The home at the corner of 12th and Annesley on the city's east side was going to be boarded up in an effort to prevent it from being set on fire. But someone beat the volunteers to the home, which had been vacant for some time.
"Our hearts are broken over this," said Marcia Rabideau, of Saginaw Arson Watch.
Just minutes before, Rabideau, city officials and volunteers gathered outside city hall to kick-off the program that would board up about 100 vacant homes to prevent them from being torched around Halloween. The home is only about a mile away.
"We have three of them on this block, and all three were slated to be boarded up," Rabideau said. "We put our heart and souls into this. It's tough to see this home go up in flames."
The fire was quickly ruled arson.
"No utilities, no one living in the structure, for it to be consumed that quickly, some accelerant had to be used," said Ralph Martin, Saginaw Deputy Fire Marshal.
Martin says a fire like this puts firefighters at risk, and people who live in the homes near the vacant houses.
"This could have possibly, easily consumed the structure next door," he said.
The structure next door belonged to Oreata Knuckles and her son.
"My neighbor came over and knocked on the door and told me the house next door was on fire. I called my son and we ran out," Knuckles said.
Madeline O'Neal lives just down the street.
"They need to tear these houses down that are abandoned because they are just waiting for something like that to happen, what did today," O'Neal said.
The home will be torn down, and the other vacant homes around it will be boarded up.
"We are going to keep fighting this fight, and make sure this Halloween is safe for the city," said John Stemple, Saginaw building inspector.

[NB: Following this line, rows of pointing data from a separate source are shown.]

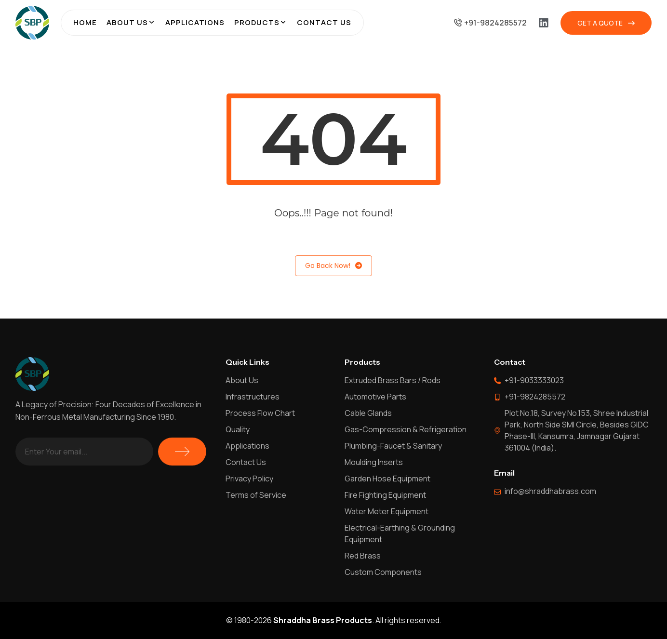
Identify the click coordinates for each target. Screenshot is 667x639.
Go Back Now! (333, 266)
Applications (195, 22)
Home (85, 22)
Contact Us (324, 22)
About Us (127, 22)
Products (257, 22)
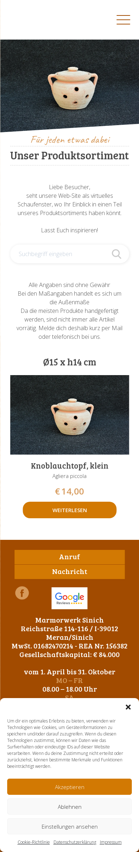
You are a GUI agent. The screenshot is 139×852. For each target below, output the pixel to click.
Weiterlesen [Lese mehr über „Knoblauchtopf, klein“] (69, 510)
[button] (128, 707)
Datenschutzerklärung (75, 842)
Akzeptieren (69, 787)
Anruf (69, 556)
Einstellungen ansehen (70, 826)
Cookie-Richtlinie (34, 842)
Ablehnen (70, 806)
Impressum (111, 842)
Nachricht (69, 571)
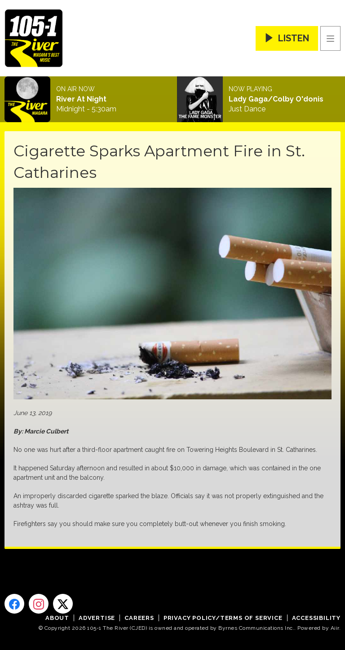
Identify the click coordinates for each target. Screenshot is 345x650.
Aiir (335, 628)
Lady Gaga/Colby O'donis (276, 99)
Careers (139, 618)
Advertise (97, 618)
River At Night (81, 99)
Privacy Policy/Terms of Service (223, 618)
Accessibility (316, 618)
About (57, 618)
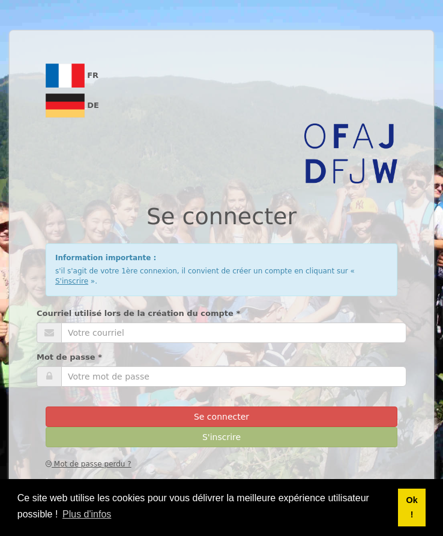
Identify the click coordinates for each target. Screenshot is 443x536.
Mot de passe (69, 357)
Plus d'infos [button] (86, 514)
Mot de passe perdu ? (88, 464)
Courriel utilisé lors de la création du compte (138, 313)
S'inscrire (71, 281)
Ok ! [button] (411, 507)
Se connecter (221, 416)
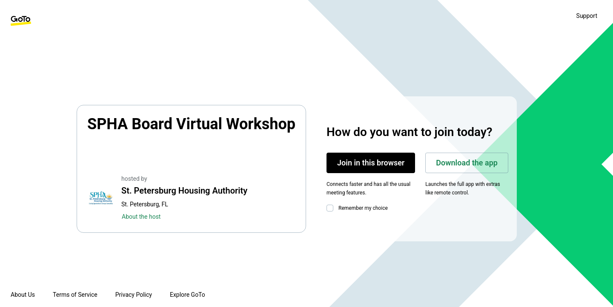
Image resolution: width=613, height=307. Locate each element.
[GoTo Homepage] (21, 21)
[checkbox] (332, 208)
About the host (141, 216)
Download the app (467, 162)
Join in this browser (370, 162)
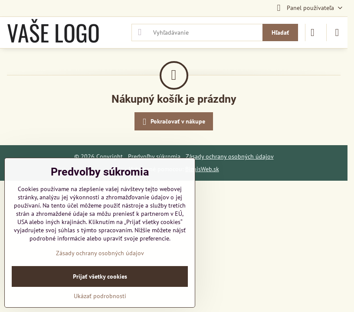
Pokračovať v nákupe (172, 122)
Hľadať (280, 32)
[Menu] (337, 32)
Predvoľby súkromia (154, 156)
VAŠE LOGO (53, 32)
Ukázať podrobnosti (100, 296)
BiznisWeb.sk (202, 169)
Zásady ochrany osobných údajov (230, 156)
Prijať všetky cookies (100, 276)
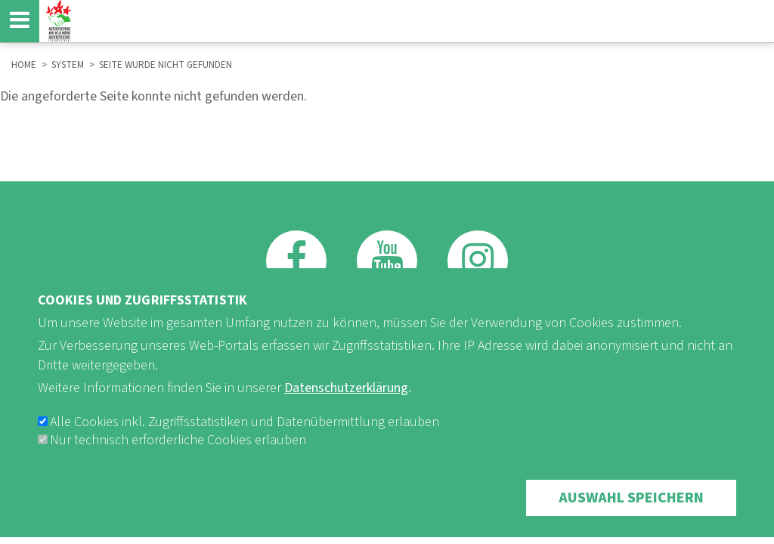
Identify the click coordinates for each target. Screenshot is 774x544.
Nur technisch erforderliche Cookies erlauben (178, 454)
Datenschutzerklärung (346, 402)
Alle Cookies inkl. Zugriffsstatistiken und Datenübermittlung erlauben (244, 436)
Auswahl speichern (631, 512)
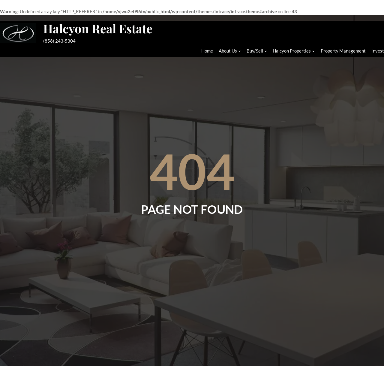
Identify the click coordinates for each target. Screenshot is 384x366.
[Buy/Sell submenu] (265, 51)
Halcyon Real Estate (97, 28)
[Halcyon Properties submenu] (313, 51)
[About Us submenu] (239, 51)
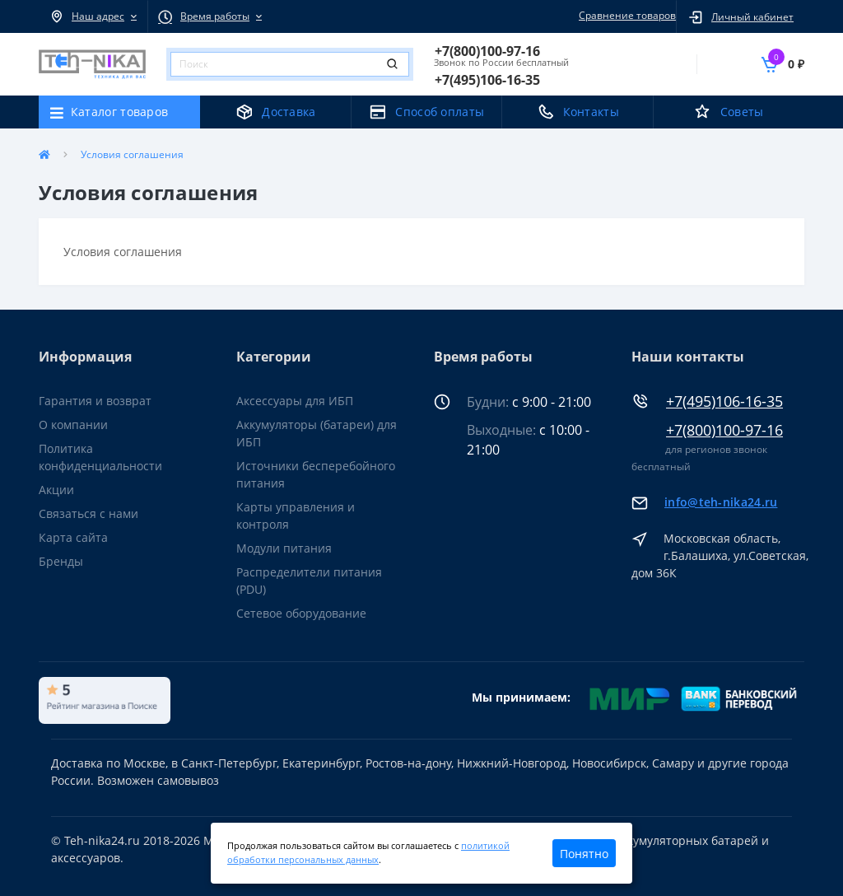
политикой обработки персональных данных (368, 852)
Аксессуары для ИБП (294, 400)
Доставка (288, 111)
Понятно (584, 853)
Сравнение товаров (624, 15)
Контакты (591, 111)
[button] (93, 16)
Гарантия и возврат (95, 400)
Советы (742, 111)
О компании (73, 424)
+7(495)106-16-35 (724, 401)
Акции (56, 489)
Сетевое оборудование (301, 613)
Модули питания (284, 548)
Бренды (61, 561)
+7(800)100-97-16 (724, 430)
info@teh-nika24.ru (720, 502)
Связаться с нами (88, 513)
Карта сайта (73, 537)
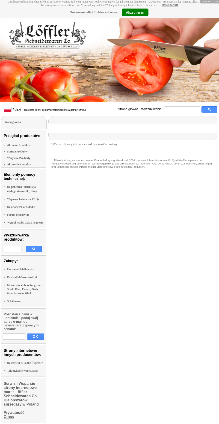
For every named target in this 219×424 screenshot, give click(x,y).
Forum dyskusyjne (18, 214)
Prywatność (14, 413)
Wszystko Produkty (18, 158)
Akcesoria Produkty (19, 164)
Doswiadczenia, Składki (21, 207)
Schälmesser (14, 301)
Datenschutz (170, 5)
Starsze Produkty (17, 151)
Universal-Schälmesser (20, 269)
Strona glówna (128, 109)
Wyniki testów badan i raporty (25, 222)
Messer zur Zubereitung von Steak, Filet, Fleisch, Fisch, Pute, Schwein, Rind (24, 289)
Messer (22, 370)
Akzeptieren (135, 12)
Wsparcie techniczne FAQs (23, 199)
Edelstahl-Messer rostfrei (22, 277)
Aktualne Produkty (18, 145)
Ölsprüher (25, 362)
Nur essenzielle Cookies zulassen (93, 12)
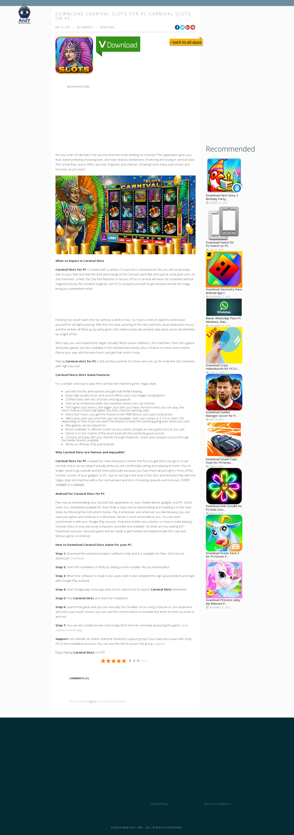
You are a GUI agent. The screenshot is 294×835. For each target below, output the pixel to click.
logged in (93, 701)
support (159, 644)
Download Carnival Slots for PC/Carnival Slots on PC (123, 16)
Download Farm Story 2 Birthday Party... (222, 197)
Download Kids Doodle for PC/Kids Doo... (224, 508)
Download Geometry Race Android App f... (224, 291)
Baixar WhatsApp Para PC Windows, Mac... (223, 320)
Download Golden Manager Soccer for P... (221, 414)
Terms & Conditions (217, 804)
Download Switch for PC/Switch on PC (220, 244)
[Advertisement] (137, 86)
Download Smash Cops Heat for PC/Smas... (221, 461)
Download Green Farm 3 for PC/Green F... (222, 555)
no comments (85, 27)
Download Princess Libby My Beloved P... (223, 601)
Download (77, 558)
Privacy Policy (159, 804)
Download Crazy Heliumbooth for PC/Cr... (222, 367)
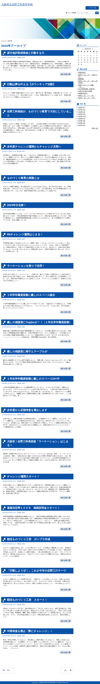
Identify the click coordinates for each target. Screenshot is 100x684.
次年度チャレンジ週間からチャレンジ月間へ (34, 146)
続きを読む (64, 74)
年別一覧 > (95, 128)
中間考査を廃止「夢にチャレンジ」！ (30, 631)
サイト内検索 (81, 13)
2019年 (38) (81, 121)
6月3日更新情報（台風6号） (87, 89)
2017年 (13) (81, 125)
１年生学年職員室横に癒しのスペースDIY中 (33, 378)
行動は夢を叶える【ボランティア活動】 (31, 84)
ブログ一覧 (92, 8)
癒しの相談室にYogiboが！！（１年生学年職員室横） (39, 322)
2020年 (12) (81, 118)
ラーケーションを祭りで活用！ (26, 265)
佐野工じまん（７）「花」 (86, 95)
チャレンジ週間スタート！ (23, 476)
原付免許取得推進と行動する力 (25, 52)
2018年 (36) (81, 123)
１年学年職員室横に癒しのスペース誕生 (31, 294)
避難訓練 (81, 79)
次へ (65, 670)
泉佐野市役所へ (83, 93)
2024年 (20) (81, 109)
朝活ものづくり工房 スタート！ (27, 599)
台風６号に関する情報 (85, 91)
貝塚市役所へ (82, 72)
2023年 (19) (81, 112)
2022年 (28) (81, 114)
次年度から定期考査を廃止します (27, 410)
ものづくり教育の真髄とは (23, 177)
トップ (3, 41)
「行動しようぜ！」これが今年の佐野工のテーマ (36, 570)
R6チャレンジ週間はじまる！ (25, 234)
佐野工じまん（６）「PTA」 (87, 98)
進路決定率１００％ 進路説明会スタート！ (33, 507)
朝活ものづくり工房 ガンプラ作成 (28, 539)
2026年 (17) (81, 107)
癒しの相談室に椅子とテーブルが (27, 351)
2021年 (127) (82, 116)
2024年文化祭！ (16, 205)
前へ (8, 670)
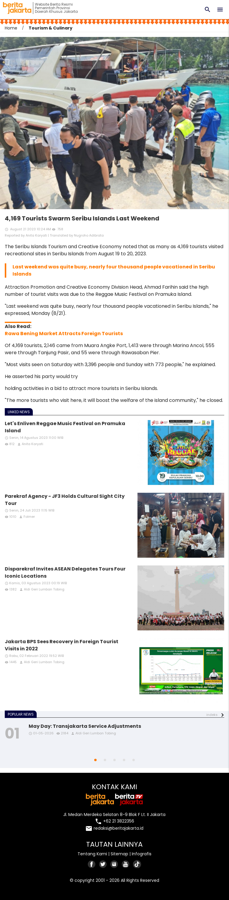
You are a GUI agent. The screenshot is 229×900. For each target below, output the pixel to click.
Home (11, 28)
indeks (212, 714)
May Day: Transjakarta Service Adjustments (85, 726)
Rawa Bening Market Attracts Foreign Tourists (64, 333)
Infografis (141, 854)
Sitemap (119, 854)
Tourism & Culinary (50, 28)
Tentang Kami (92, 854)
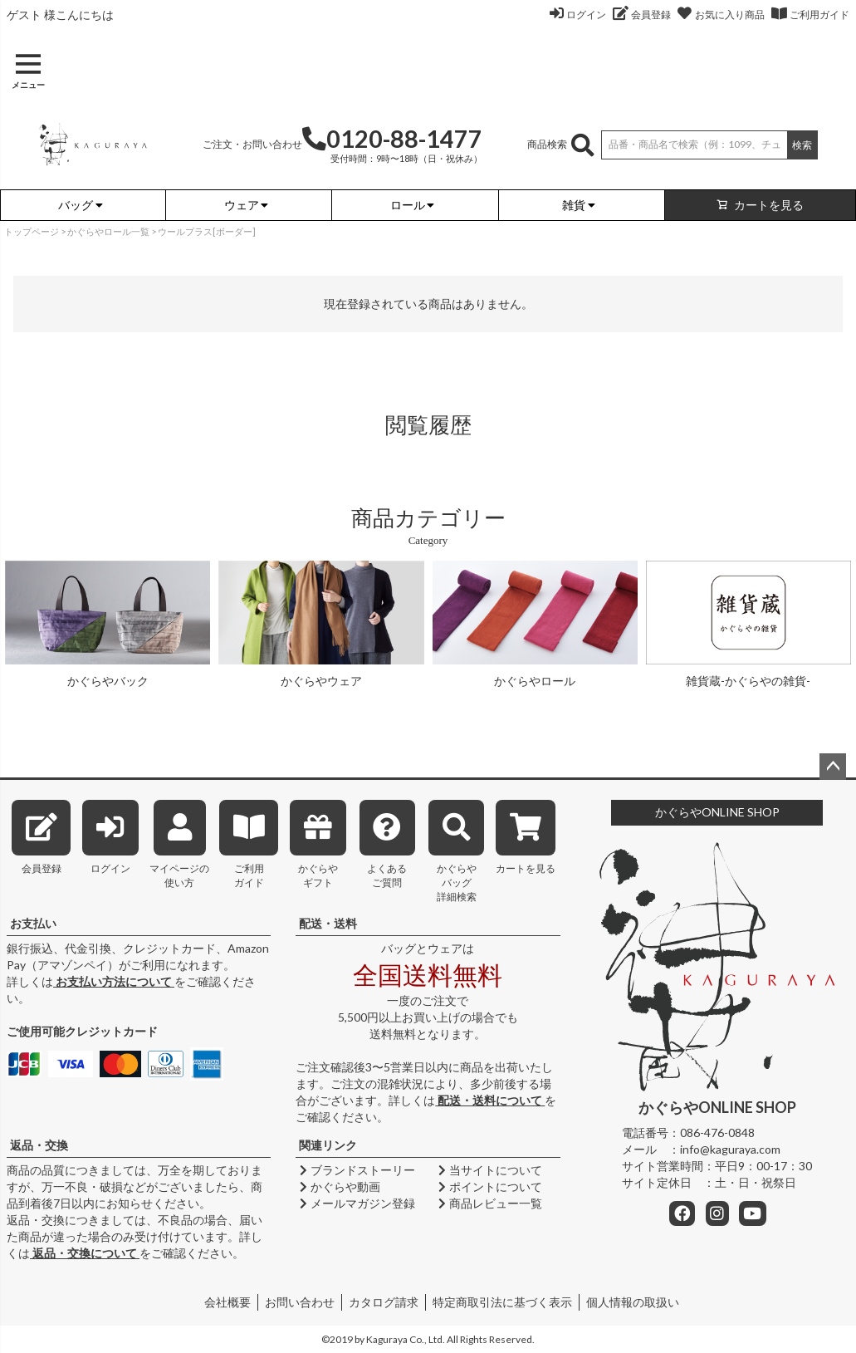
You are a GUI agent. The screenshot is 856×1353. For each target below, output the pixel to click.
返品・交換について (84, 1253)
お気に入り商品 (730, 14)
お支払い (33, 923)
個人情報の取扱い (632, 1302)
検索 (802, 145)
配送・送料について (490, 1100)
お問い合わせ (300, 1302)
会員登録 (651, 14)
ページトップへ (832, 766)
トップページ (31, 231)
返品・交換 (39, 1145)
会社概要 (227, 1302)
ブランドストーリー (355, 1170)
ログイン (586, 14)
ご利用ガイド (819, 14)
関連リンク (328, 1145)
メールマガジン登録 (355, 1203)
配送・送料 (328, 923)
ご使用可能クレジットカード (82, 1031)
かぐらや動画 (338, 1186)
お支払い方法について (113, 981)
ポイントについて (489, 1186)
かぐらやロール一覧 (108, 231)
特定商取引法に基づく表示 (502, 1302)
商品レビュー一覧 (489, 1203)
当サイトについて (489, 1170)
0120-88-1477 (392, 139)
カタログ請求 (383, 1302)
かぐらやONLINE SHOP (717, 812)
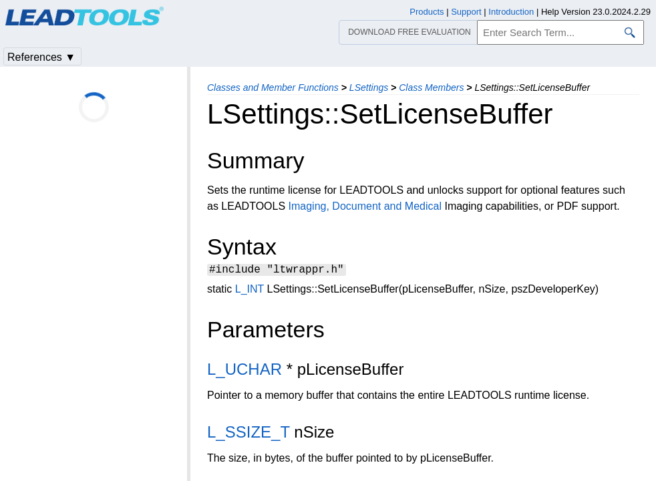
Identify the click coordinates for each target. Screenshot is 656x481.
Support (466, 12)
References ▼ (41, 57)
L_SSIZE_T (248, 434)
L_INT (249, 291)
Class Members (431, 87)
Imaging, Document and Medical (365, 206)
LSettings (368, 87)
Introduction (511, 12)
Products (426, 12)
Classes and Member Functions (273, 87)
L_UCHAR (244, 371)
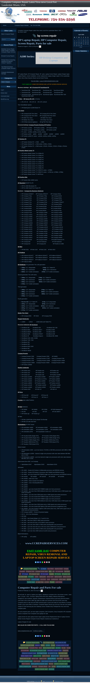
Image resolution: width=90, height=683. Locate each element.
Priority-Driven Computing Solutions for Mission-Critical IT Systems (8, 61)
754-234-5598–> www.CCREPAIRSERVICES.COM (44, 81)
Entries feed (4, 93)
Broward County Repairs (8, 56)
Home (4, 25)
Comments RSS (48, 681)
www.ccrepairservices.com (25, 631)
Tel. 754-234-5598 (35, 25)
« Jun (80, 47)
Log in (2, 90)
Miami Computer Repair (7, 34)
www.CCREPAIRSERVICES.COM (46, 543)
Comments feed (5, 96)
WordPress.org (5, 99)
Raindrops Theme (59, 681)
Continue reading (38, 631)
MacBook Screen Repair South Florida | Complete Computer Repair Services (8, 50)
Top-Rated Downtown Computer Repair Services (8, 67)
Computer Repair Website (21, 25)
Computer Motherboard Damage (7, 73)
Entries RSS (37, 681)
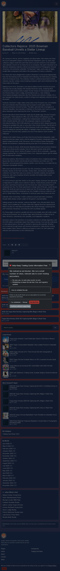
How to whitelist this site (19, 290)
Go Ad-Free (34, 302)
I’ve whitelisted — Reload (19, 302)
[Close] (49, 265)
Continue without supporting (20, 306)
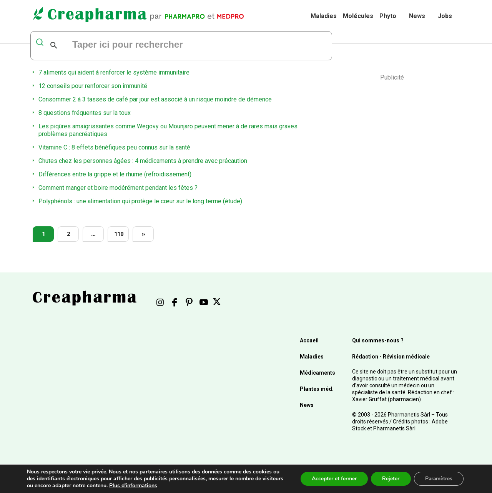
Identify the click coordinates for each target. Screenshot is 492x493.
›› (143, 234)
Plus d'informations (155, 485)
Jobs (445, 16)
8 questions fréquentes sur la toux (84, 112)
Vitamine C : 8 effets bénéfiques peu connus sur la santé (114, 147)
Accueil (309, 340)
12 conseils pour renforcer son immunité (92, 86)
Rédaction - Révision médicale (391, 357)
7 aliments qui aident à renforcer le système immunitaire (113, 72)
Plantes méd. (317, 389)
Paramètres (438, 478)
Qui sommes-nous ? (378, 340)
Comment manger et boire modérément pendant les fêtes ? (118, 187)
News (417, 16)
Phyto (387, 16)
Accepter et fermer (331, 478)
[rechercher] (165, 45)
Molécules (358, 16)
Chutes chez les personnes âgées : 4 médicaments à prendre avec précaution (142, 160)
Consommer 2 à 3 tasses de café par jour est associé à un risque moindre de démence (155, 99)
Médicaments (317, 373)
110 (118, 234)
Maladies (324, 16)
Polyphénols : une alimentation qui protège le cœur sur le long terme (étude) (140, 201)
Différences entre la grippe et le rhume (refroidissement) (114, 174)
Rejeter (389, 478)
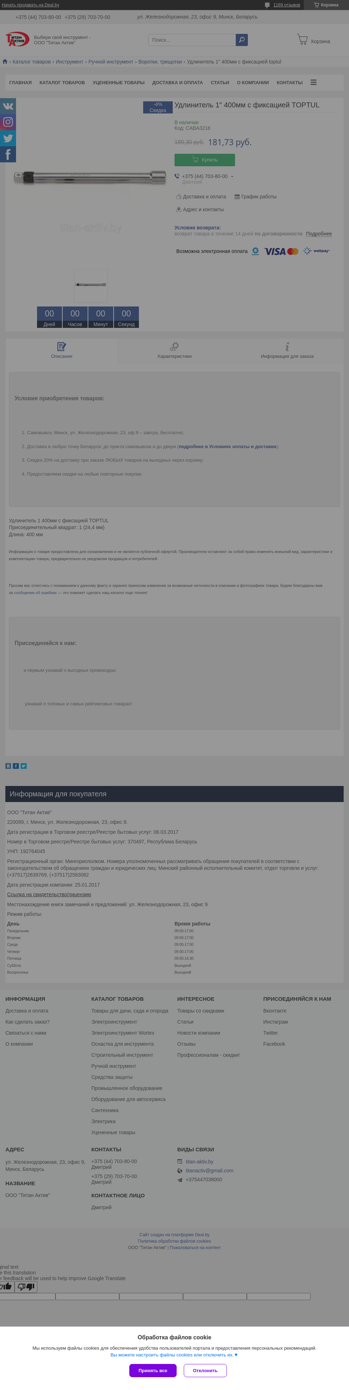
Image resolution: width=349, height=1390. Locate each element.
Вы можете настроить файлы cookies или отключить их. (172, 1355)
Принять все (153, 1370)
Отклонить (205, 1370)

The fire did not deter the volunteers who were boarding up the homes.
"I'm assuming that this is directed at what we are trying to do," Stemple said. "They are trying to rain on our parade, but it's not going to discourage us."
With just one fire on the night before Halloween and Halloween night, the program has been successful.
But the anti-arson campaign relies on dozens of volunteers and businesses who donate materials to stay successful.
"This city can't afford to do this. We don't have the personnel, we don't have the funding," said Phil Ludos, assistant city manager.
Hammer Restoration is one of the companies who donates lumber and time to the effort.
"We do a lot of the board ups for arson watch every year," said Jay Gustin.
Helping with boarding up open doorways and windows, interim city police chief Brian Lipe, who was a road patrol officer in 2006 on the night before Halloween.
"I saw several structures burn right to the ground and the next year we're down to four, so this program has become a huge benefit to the city," he said.
Volunteers and citizens groups will be out on the streets the night before Halloween and Halloween night watching for any trouble.